How To Hack Someone By Knowing Their IP

13/07/2011 09:36


1. Welcome to the document created by aCId_rAIn NETBIOS. This document will teach you a few things about NetBIOS, making it, how to use, how to cut with it, and some other simple DOS commands that will be useful for you in the future. This document is only NEWBIE! If you are a beginner then do not go beyond reading this, because if you're smart enough you probably already know this. So do not waste time reading something you already know yurt.

1. Hardware and software version

1a. BIOS

The BIOS stands for Basic Input / Output Services, is the PC control program. He is responsible for starting the computer, transferring control of the system to its operating system, and for handling other low-level functions such as disk access.

Note that the BIOS is not software, since it is not removed from memory when the computer is turned off. It

firmware, which is basically software on a chip.

A little handy feature that most BIOS manufacturers include a password at startup. This prevents access to the system until you enter the correct password.

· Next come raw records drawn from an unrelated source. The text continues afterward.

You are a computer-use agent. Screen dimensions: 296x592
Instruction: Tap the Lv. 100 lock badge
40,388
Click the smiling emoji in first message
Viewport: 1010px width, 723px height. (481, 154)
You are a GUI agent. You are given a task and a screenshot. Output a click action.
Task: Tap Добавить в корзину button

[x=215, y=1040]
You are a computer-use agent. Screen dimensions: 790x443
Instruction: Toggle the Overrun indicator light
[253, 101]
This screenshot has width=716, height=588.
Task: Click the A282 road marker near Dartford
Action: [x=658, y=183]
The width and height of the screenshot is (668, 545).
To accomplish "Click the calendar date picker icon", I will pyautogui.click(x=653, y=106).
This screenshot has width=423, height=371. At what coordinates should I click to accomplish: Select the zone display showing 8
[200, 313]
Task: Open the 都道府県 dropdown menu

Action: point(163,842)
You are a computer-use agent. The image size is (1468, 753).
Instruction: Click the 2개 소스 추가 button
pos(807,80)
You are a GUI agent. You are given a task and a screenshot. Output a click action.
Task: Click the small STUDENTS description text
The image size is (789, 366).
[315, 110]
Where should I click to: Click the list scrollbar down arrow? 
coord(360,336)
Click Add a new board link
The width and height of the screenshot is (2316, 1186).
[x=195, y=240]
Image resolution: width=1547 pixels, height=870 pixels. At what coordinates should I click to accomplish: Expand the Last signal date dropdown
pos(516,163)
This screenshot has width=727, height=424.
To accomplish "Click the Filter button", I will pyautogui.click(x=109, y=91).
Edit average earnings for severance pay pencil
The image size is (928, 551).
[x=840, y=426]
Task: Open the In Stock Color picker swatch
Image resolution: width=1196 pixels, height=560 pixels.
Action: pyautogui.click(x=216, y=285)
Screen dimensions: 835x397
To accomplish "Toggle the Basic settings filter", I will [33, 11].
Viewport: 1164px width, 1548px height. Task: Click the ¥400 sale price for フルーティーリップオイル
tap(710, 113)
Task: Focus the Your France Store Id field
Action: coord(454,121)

If you are unable to access the system when the password is entered, then there are many software-based BIOS password extractors common H / D / H / V site.

NetBIOS / nbtstat - What to do?

2. NETBIOS, also known as NBTSTAT is a program that runs on the Windows system and is used to identify a remote network or computer for file sharing is enabled. Operating systems technology that can use this method. This may be old, but the PC at home is sometimes it works just as well. You can use your friend at home or something. I do not like what you do, but remember, you read this document and want to learn. So I'm going to teach. Ok, then ask yourself, "How I can get NBTSTAT?" Well there are two ways, but is faster.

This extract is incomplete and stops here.